### Task item
Every entry must come back exactly as it was given.

◇ ◇ ◇

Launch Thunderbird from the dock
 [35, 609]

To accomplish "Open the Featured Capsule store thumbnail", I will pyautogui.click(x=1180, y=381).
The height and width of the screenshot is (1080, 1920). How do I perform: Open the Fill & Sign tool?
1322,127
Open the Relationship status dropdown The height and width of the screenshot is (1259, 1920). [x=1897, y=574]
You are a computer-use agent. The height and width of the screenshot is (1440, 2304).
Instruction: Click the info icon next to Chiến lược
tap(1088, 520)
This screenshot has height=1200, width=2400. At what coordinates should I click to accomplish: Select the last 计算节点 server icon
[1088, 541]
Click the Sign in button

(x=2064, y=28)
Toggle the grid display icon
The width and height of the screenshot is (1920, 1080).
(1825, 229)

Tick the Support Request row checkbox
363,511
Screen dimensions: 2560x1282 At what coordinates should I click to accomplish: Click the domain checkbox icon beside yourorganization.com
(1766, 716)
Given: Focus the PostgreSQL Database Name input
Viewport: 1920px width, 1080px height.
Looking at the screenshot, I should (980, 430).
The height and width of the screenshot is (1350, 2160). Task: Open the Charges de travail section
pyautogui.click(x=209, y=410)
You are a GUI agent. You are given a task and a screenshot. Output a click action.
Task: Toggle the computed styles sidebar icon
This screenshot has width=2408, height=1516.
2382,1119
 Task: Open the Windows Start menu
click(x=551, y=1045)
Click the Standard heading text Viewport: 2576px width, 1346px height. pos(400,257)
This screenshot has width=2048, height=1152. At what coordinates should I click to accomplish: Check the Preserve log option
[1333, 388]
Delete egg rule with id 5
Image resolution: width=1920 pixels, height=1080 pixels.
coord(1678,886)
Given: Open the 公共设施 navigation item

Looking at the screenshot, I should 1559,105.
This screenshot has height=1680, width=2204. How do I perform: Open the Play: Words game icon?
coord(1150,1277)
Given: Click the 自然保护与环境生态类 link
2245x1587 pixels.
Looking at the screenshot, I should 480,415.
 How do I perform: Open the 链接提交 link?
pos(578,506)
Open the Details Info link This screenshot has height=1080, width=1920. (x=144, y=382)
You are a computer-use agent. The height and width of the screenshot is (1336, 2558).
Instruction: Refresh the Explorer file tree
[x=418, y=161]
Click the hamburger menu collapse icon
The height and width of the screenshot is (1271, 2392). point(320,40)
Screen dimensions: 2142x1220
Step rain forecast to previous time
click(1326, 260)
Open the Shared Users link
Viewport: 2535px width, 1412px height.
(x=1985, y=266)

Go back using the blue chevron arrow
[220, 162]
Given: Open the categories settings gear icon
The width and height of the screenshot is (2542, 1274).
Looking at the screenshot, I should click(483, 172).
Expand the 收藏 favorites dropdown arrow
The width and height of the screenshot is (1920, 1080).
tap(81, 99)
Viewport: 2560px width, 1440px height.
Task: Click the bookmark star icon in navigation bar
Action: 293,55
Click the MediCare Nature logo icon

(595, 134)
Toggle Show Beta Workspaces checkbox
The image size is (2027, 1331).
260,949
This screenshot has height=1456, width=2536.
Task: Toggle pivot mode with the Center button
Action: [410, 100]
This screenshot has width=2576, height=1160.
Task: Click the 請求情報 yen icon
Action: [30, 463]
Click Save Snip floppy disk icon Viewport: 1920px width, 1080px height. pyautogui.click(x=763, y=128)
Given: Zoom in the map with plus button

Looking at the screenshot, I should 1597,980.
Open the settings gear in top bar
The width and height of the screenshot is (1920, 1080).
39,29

◇ ◇ ◇

### Solution to the problem
Launch Thunderbird from the dock
 [35, 609]

To accomplish "Open the Featured Capsule store thumbnail", I will pyautogui.click(x=1180, y=381).
The height and width of the screenshot is (1080, 1920). How do I perform: Open the Fill & Sign tool?
1322,127
Open the Relationship status dropdown The height and width of the screenshot is (1259, 1920). [x=1897, y=574]
You are a computer-use agent. The height and width of the screenshot is (1440, 2304).
Instruction: Click the info icon next to Chiến lược
tap(1088, 520)
This screenshot has height=1200, width=2400. At what coordinates should I click to accomplish: Select the last 计算节点 server icon
[1088, 541]
Click the Sign in button

(x=2064, y=28)
Toggle the grid display icon
The width and height of the screenshot is (1920, 1080).
(1825, 229)

Tick the Support Request row checkbox
363,511
Screen dimensions: 2560x1282 At what coordinates should I click to accomplish: Click the domain checkbox icon beside yourorganization.com
(1766, 716)
Given: Focus the PostgreSQL Database Name input
Viewport: 1920px width, 1080px height.
Looking at the screenshot, I should (980, 430).
The height and width of the screenshot is (1350, 2160). Task: Open the Charges de travail section
pyautogui.click(x=209, y=410)
You are a GUI agent. You are given a task and a screenshot. Output a click action.
Task: Toggle the computed styles sidebar icon
This screenshot has width=2408, height=1516.
2382,1119
 Task: Open the Windows Start menu
click(x=551, y=1045)
Click the Standard heading text Viewport: 2576px width, 1346px height. pos(400,257)
This screenshot has width=2048, height=1152. At what coordinates should I click to accomplish: Check the Preserve log option
[1333, 388]
Delete egg rule with id 5
Image resolution: width=1920 pixels, height=1080 pixels.
coord(1678,886)
Given: Open the 公共设施 navigation item

Looking at the screenshot, I should 1559,105.
This screenshot has height=1680, width=2204. How do I perform: Open the Play: Words game icon?
coord(1150,1277)
Given: Click the 自然保护与环境生态类 link
2245x1587 pixels.
Looking at the screenshot, I should 480,415.
 How do I perform: Open the 链接提交 link?
pos(578,506)
Open the Details Info link This screenshot has height=1080, width=1920. (x=144, y=382)
You are a computer-use agent. The height and width of the screenshot is (1336, 2558).
Instruction: Refresh the Explorer file tree
[x=418, y=161]
Click the hamburger menu collapse icon
The height and width of the screenshot is (1271, 2392). point(320,40)
Screen dimensions: 2142x1220
Step rain forecast to previous time
click(1326, 260)
Open the Shared Users link
Viewport: 2535px width, 1412px height.
(x=1985, y=266)

Go back using the blue chevron arrow
[220, 162]
Given: Open the categories settings gear icon
The width and height of the screenshot is (2542, 1274).
Looking at the screenshot, I should click(483, 172).
Expand the 收藏 favorites dropdown arrow
The width and height of the screenshot is (1920, 1080).
tap(81, 99)
Viewport: 2560px width, 1440px height.
Task: Click the bookmark star icon in navigation bar
Action: 293,55
Click the MediCare Nature logo icon

(595, 134)
Toggle Show Beta Workspaces checkbox
The image size is (2027, 1331).
260,949
This screenshot has height=1456, width=2536.
Task: Toggle pivot mode with the Center button
Action: [410, 100]
This screenshot has width=2576, height=1160.
Task: Click the 請求情報 yen icon
Action: [30, 463]
Click Save Snip floppy disk icon Viewport: 1920px width, 1080px height. pyautogui.click(x=763, y=128)
Given: Zoom in the map with plus button

Looking at the screenshot, I should 1597,980.
Open the settings gear in top bar
The width and height of the screenshot is (1920, 1080).
39,29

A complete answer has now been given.